Mère Abbesse

L’abbesse dans le monastère est considérée – selon saint Benoît (1) – comme tenant la place du Christ et elle assure le service de l’autorité. Ce mot "autorité" (auctoritas) vient du verbe "augere" qui signifie augmenter, faire grandir. Tout est là.

L’abbesse tient la place du Christ, mais elle n’est pas le Christ, elle "est au service du Xst"(2) et son rôle sera de conduire les sœurs, qui lui sont confiées, vers le Christ, le seul vrai Berger, le seul vrai Pasteur. "La responsabilité d’une abbesse va donc être de signifier et de servir ce pastorat du Christ pour la communauté qui lui est confiée"(3). Elle devra aider chacune de ses sœurs à grandir, à devenir pleinement elle-même devant le Seigneur et devant les autres.

La responsabilité de conduire vers le Christ est à l’image de celle de Jean Baptiste qui a désigné le Christ, qui a invité à entrer dans son intimité. Dans un tableau de Grünewald au Musée Unter den Linden à Colmar, il y a une représentation de la Crucifixion et Jean Baptiste, le doigt pointé, désigne le Christ(4).

L’abbesse porte un souci pastoral, celui de toute la communauté qui lui est confiée et elle invite chacune de ses sœurs à suivre le Christ sur un chemin de sainteté qui se dévoilera instant par instant. Dans le quotidien, elle manifestera "la bonté et la bienveillance du Christ, s’étudiant plus à être aimée qu’à être crainte, s’adaptant au caractère de chacune"(5).

A l’image du Bon Pasteur, elle devra connaître ses sœurs. Elle sera "attentive à chacune dans la communauté. C’est là une responsabilité fondamentale et délicate"(6). Elle sera mère en écoutant chacune dans un climat de grande confiance, en respectant chacune, en priant pour chacune. Et quand il lui faudra reprendre, corriger, elle "le fera avec prudence et sans excès : il ne faut pas qu’en voulant gratter la rouille, elle brise le vase"(7).

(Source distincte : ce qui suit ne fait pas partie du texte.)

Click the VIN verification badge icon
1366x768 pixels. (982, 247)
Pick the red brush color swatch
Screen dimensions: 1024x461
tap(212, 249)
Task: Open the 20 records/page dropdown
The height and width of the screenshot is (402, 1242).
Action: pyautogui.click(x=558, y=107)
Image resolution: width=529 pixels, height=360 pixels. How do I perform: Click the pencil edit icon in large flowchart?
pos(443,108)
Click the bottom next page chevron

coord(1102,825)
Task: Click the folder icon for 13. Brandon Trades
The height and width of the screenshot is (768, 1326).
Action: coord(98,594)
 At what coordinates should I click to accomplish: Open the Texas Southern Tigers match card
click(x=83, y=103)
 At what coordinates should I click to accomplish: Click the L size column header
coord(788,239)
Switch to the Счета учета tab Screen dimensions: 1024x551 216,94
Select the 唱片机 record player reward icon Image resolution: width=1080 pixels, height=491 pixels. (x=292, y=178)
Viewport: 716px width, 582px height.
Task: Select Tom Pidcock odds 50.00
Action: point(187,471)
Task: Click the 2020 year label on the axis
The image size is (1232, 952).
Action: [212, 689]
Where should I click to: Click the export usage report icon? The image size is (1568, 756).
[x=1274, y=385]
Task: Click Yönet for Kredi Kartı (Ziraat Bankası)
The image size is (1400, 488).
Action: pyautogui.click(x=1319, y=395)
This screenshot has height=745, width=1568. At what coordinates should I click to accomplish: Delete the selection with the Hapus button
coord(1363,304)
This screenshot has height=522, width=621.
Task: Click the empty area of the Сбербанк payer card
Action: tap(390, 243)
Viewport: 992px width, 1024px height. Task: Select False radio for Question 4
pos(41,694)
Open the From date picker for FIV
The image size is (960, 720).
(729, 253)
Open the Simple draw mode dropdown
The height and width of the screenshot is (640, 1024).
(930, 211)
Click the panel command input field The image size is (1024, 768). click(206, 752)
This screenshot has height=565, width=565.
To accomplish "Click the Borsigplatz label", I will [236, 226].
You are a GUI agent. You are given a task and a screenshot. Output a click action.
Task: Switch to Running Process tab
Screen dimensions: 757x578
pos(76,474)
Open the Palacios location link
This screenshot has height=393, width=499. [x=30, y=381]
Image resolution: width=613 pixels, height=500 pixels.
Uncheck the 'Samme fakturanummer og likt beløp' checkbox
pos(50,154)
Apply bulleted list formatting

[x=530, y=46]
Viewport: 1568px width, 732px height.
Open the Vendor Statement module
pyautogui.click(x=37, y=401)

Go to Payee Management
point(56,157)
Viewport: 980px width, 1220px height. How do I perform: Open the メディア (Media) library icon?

Elle devra veiller aussi à l’unité de sa communauté, à la qualité de communion qui existe au sein de la communauté. Dire unité ne signifie pas uniformité, au contraire, l’accueil des différences est un enrichissement pour toutes, une complémentarité. Les différences sont nécessaires pour que la vie jaillisse et rayonne.

"La qualité d’une communion dans une communauté passe par la qualité de la communication entre ses membres.

N’oublions pas pourtant que la communion

est un fruit du mystère pascal. Elle est parfois écartèlement. Elle jaillit des bras écartés du Christ sur la croix et de son cœur transpercé"(8). Cela signifie qu’il faut savoir traverser l’épreuve et personnellement et communautairement.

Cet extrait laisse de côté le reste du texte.